Но мольбы, как ты говоришь, не подходят для того, чтобы быть обращенными к чистоте ума. Это не так. По той причине, что мы уступаем богам в силе, чистоте и во всех других отношениях, самое лучшее – это умолять их настоятельно. Сознание нашего ничтожества, возникающее, если сравнивать нас с богами, естественно заставляет нас обращаться к мольбам. От мольбы мы постепенно возвышаемся к ее адресату, благодаря тесному общению обретаем сходство с ним и, восходя от несовершенства, незаметно получаем божественное совершенство.
Если принять во внимание, как жреческие моления от самих богов возвращаются к людям, и увидеть, что они являются знамениями самих богов и понятны только богам и что в некотором роде они и сами обладают той же силой, что и боги, то разве можно по справедливости предполагать, что такая мольба доступна чувствам, а не божественна и умопостигаема? И может ли в ней присутствовать страсть, когда даже добродетельному человеку нелегко очиститься для мольбы?
Но подношения, говоришь ты, приносятся им как обладающим чувством и душой. Это так, если они составлены только телесными и составными силами или предназначены, чтобы служить только орудиями. Но поскольку подносимое причастно бестелесным образам и более простым причинам и мерам, то его уместность видна из одного этого, и если присутствует близкое или дальнее родство или сходство, то даже его достаточно для того контакта, о котором мы сейчас говорим. Нет ничего такого, что соприкасалось бы с богами даже на мгновение, в чем боги тотчас не присутствовали бы и с чем бы не соединялись. Следовательно, связь с ними, создаваемая, насколько это возможно, подношениями, осуществляется не как с существами, обладающими чувством или душой, но в соответствии с самими божественными образами, и это связь с самими богами. Таким образом, что касается также и этого разделения, то мы ответили достаточно.

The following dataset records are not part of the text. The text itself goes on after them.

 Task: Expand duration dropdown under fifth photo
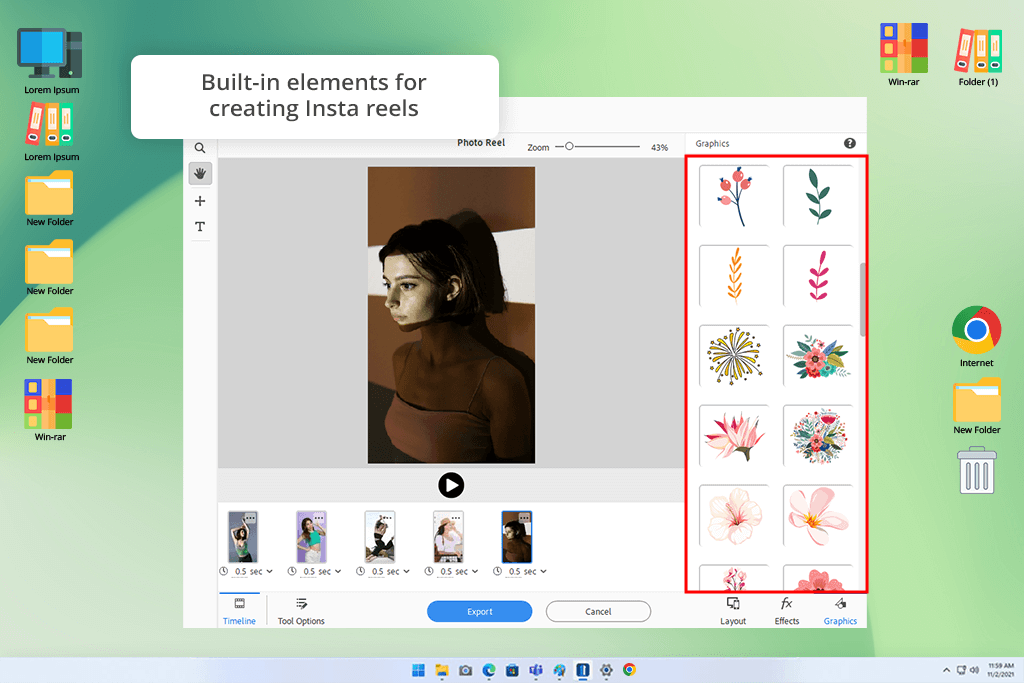click(543, 572)
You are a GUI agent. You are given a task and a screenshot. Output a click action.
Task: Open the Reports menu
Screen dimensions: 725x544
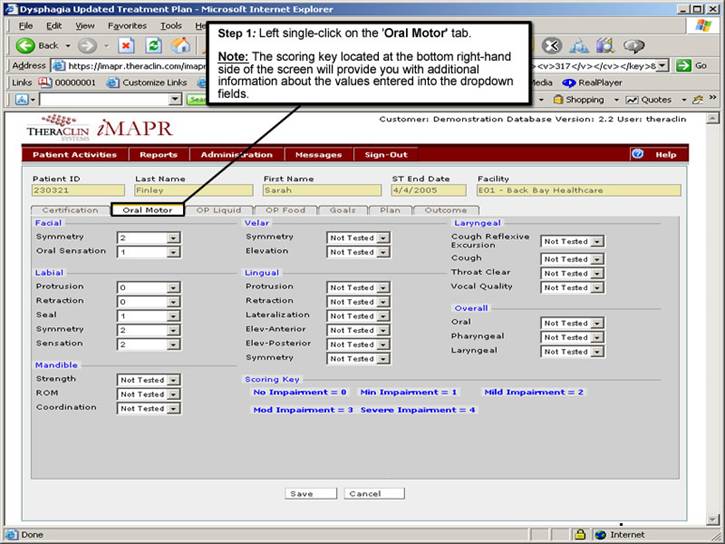click(158, 155)
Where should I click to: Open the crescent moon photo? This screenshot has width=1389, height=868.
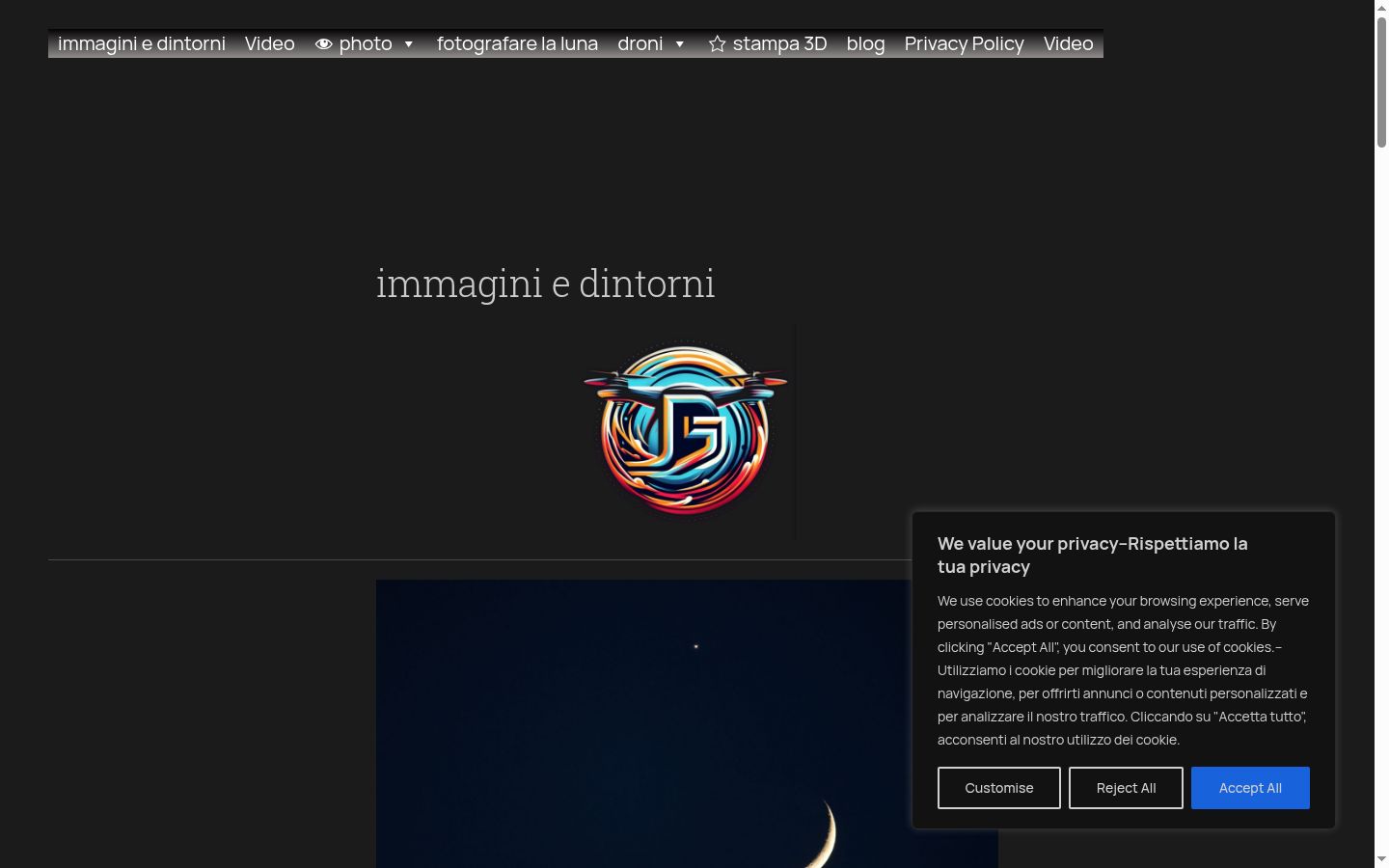(x=643, y=723)
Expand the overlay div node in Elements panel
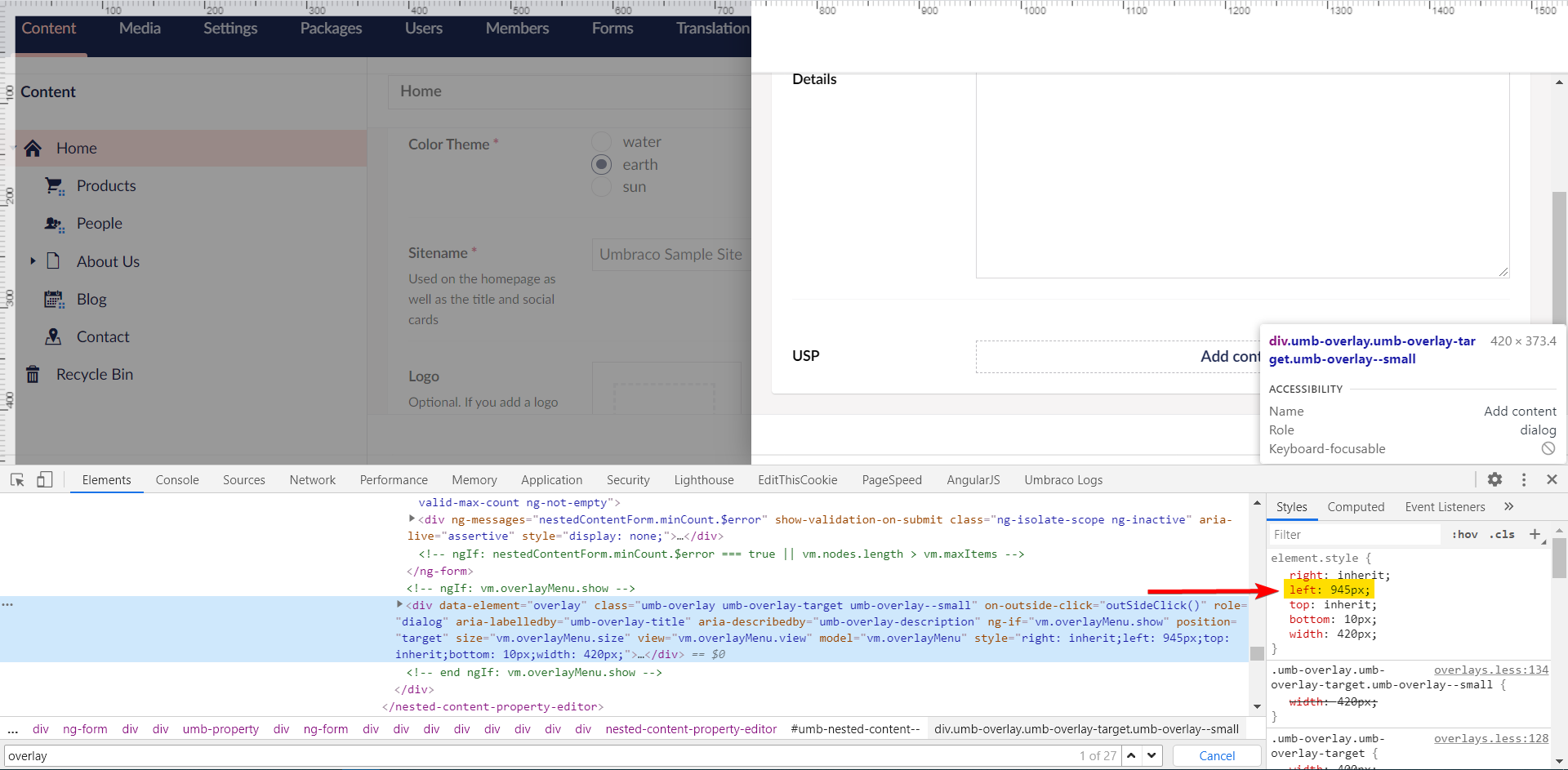 coord(399,605)
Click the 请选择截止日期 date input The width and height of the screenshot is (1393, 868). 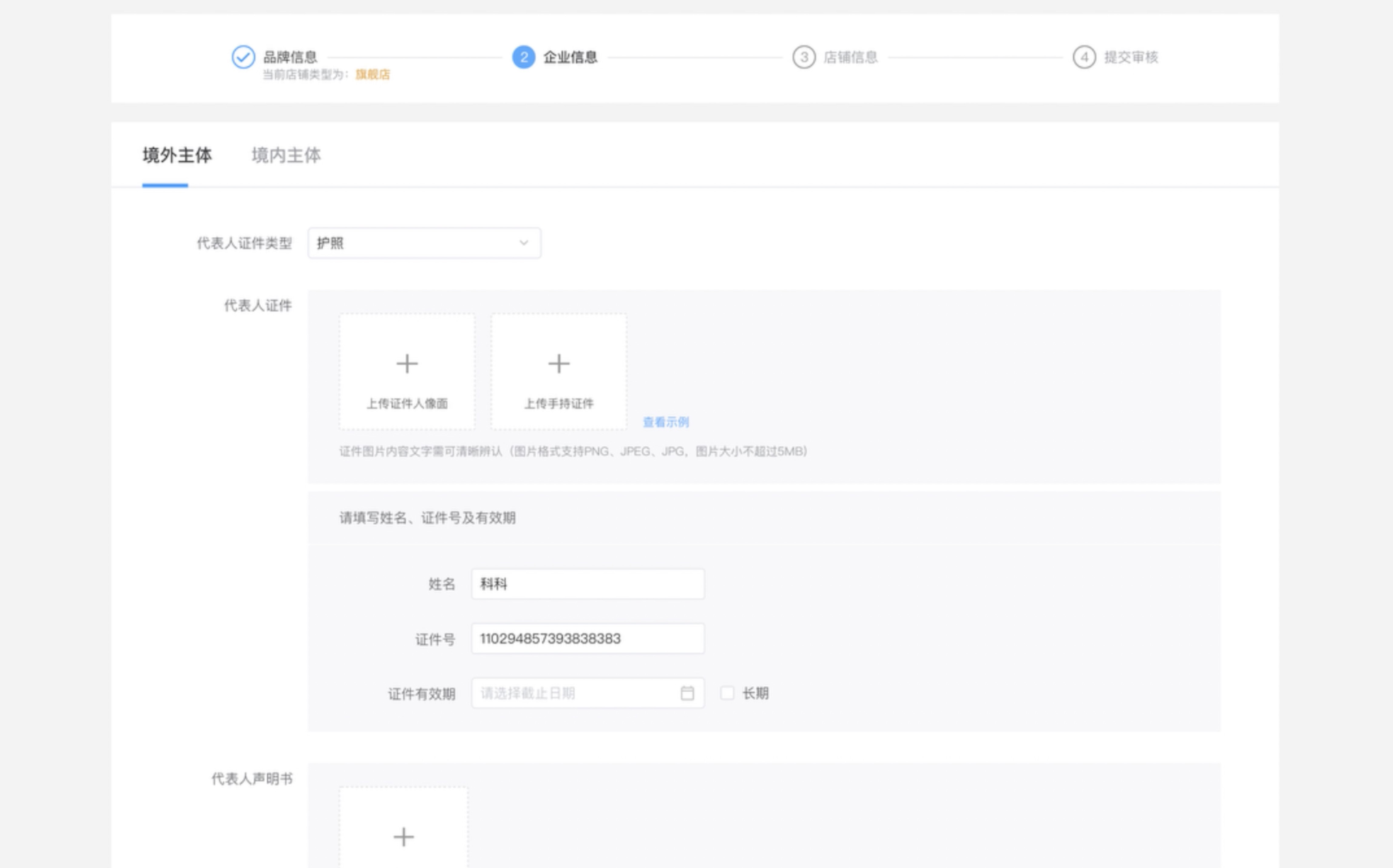[574, 693]
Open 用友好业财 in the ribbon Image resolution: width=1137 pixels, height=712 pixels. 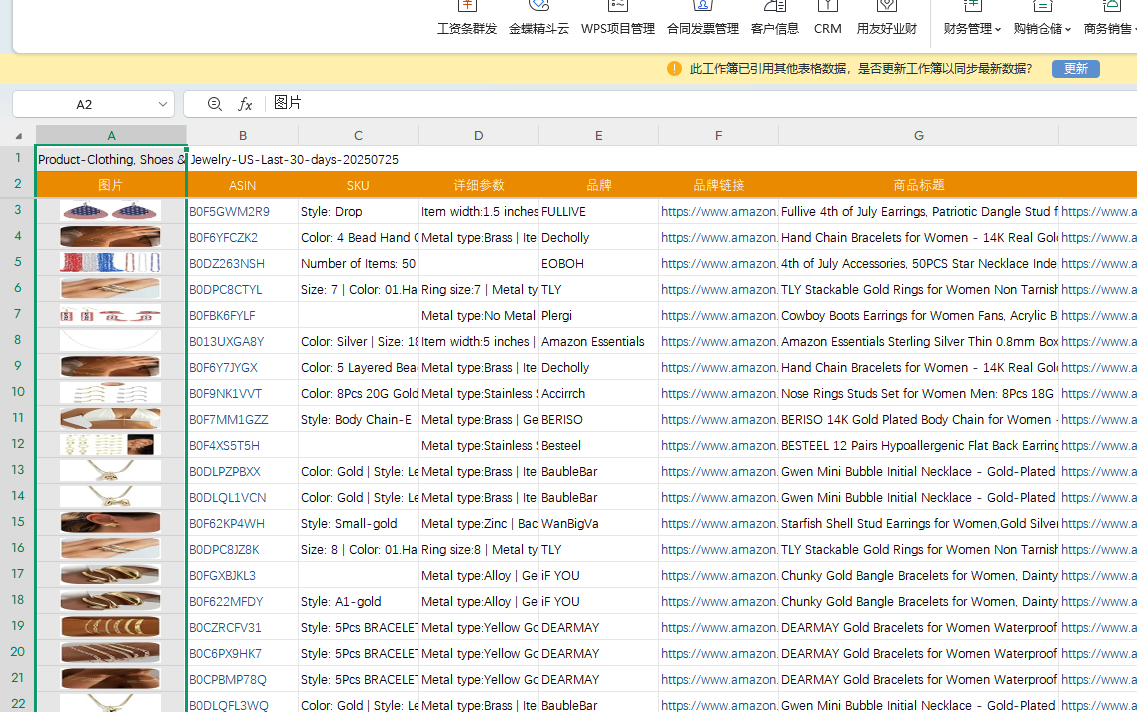coord(886,19)
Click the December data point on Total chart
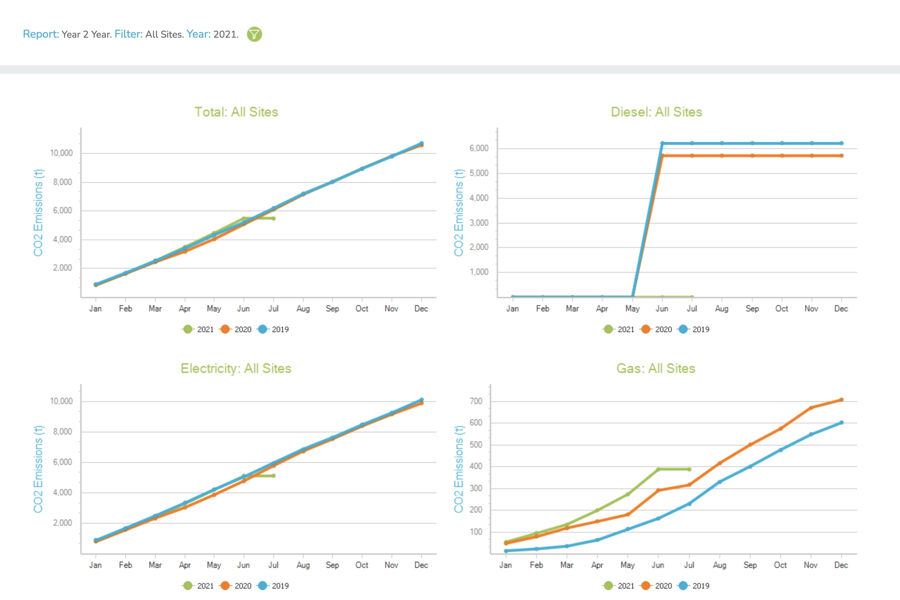This screenshot has width=900, height=600. coord(421,143)
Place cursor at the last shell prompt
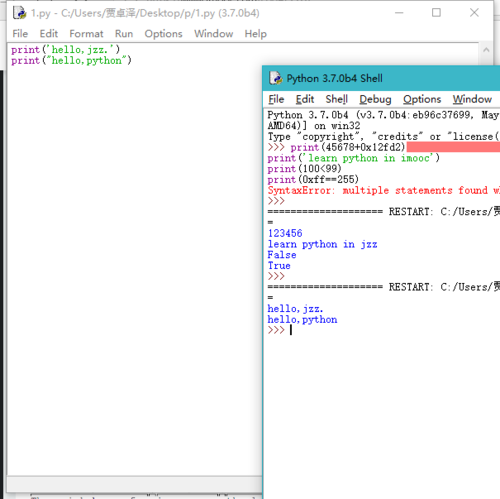Screen dimensions: 500x499 coord(291,330)
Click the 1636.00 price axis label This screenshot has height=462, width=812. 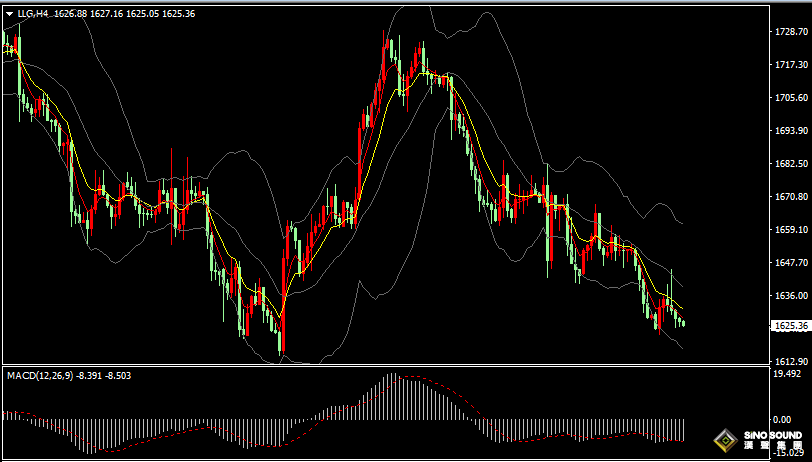pyautogui.click(x=790, y=296)
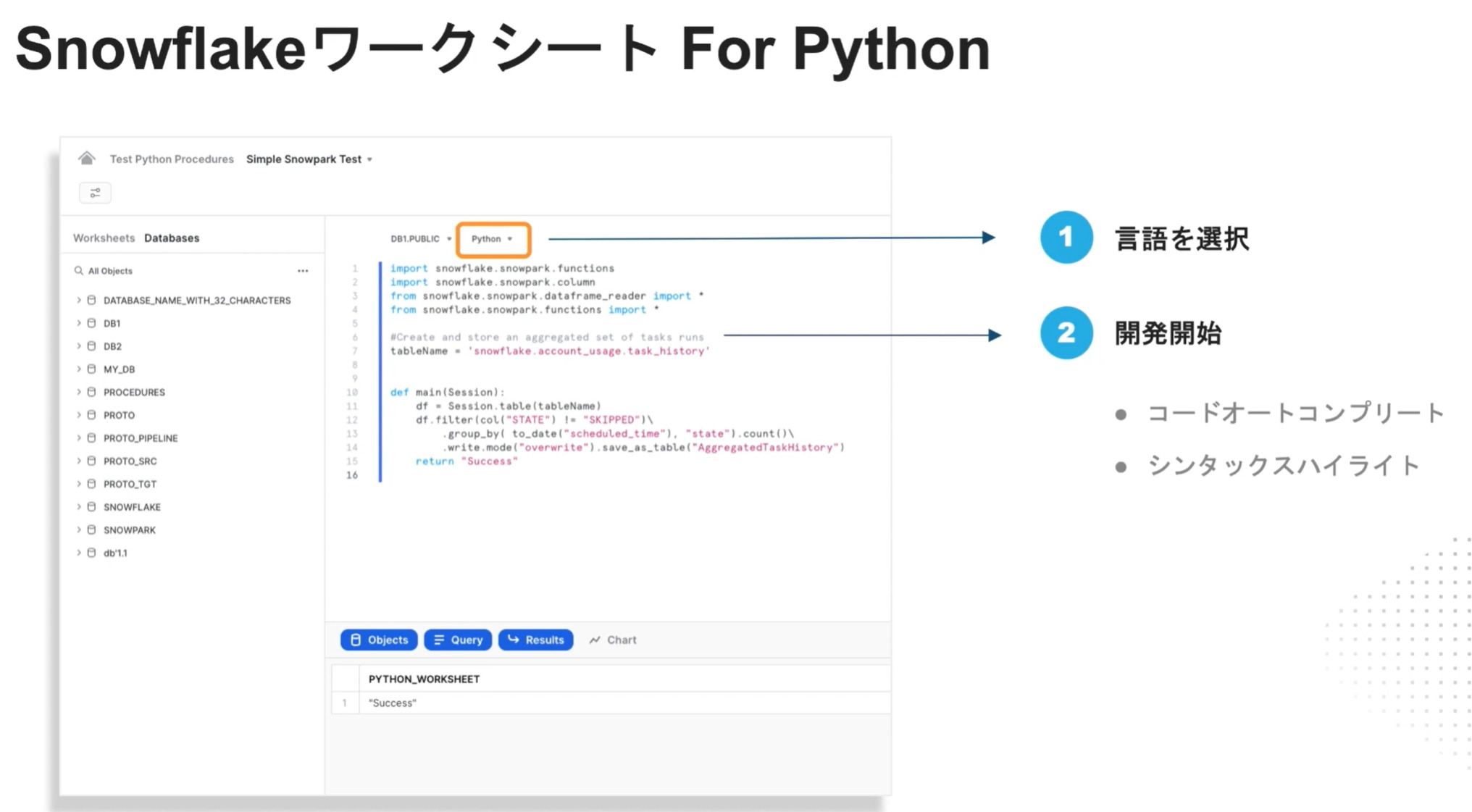Click the home icon in the breadcrumb

click(x=88, y=158)
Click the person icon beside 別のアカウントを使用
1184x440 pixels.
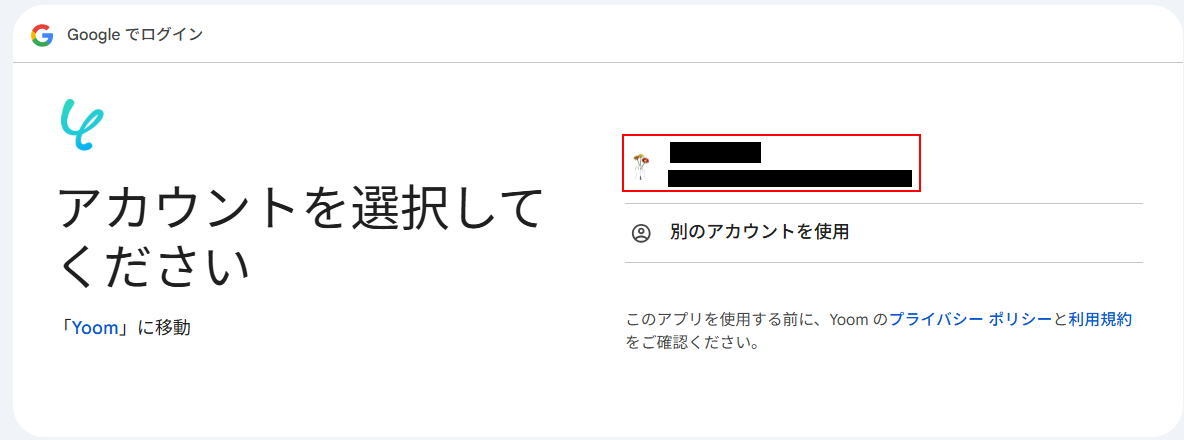[x=640, y=233]
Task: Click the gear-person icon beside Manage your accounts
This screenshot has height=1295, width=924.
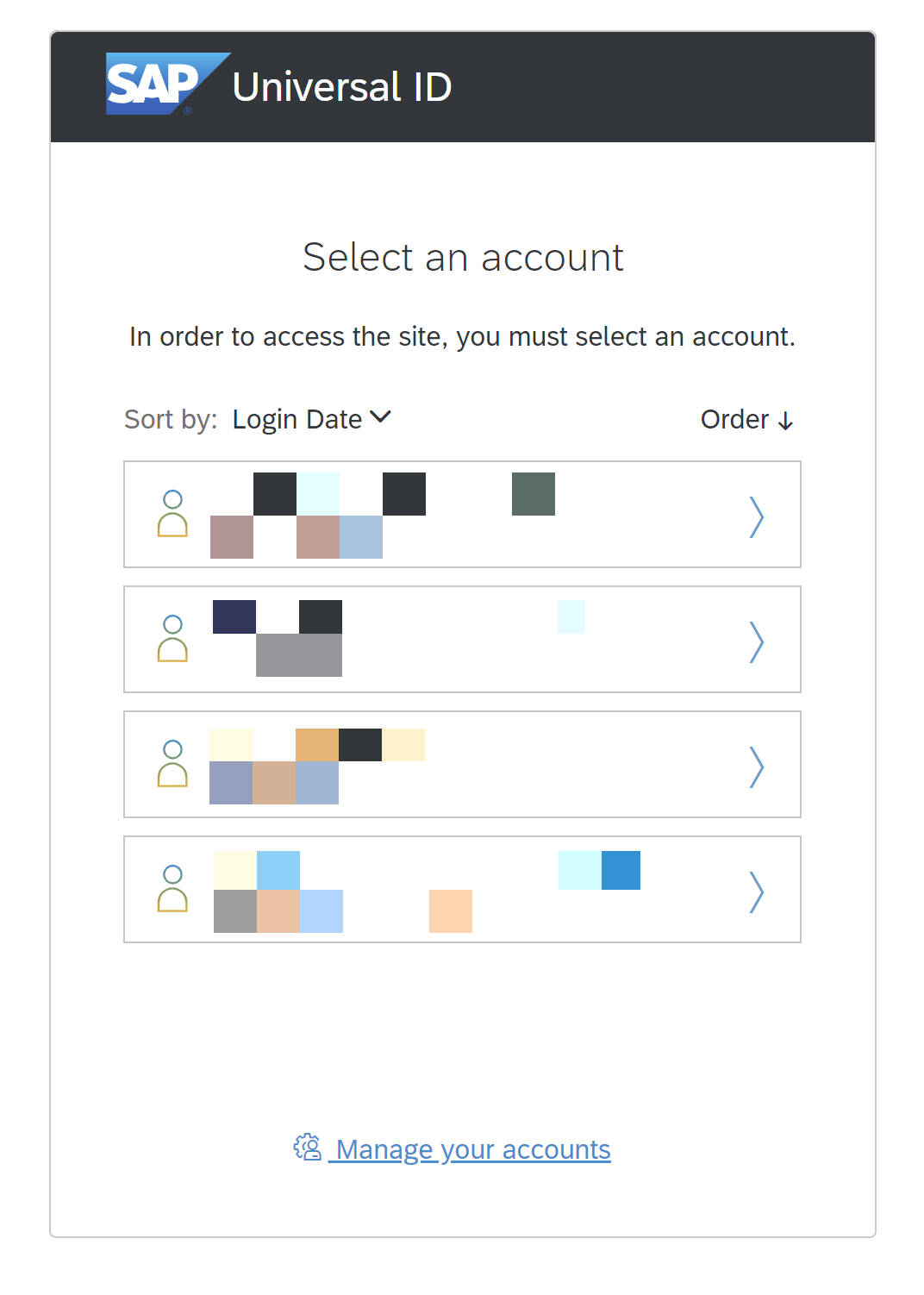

16. В твоем письме к этому разделению примыкает разделение, разграничивающее богов и демонов на основании обладания телом и бестелесностью. Оно значительно более общее, чем предыдущее, и настолько далеко от того, чтобы указывать особенности их сущности, что невозможно предположить в отношении их даже каких-либо акциденций. Исходя из этого невозможно понять, являются ли они живыми существами или нет и лишены ли они жизни или вовсе не нуждаются в ней. Кроме того, нелегко догадаться и о том, каким образом произносятся сами эти имена – в совокупности или соответственно различиям. Если в совокупности, то странно, что к одному и тому же роду принадлежит бестелесное (линия, время и бог) и, с другой стороны, – демоны (огонь и вода), а если соответственно различиям, то показываешь ли ты богов более высокими, чем их знамения, когда говоришь про бестелесное? Или когда ты говоришь про тело, то кому не ясно, что речь идет скорее о земле, чем о демонах?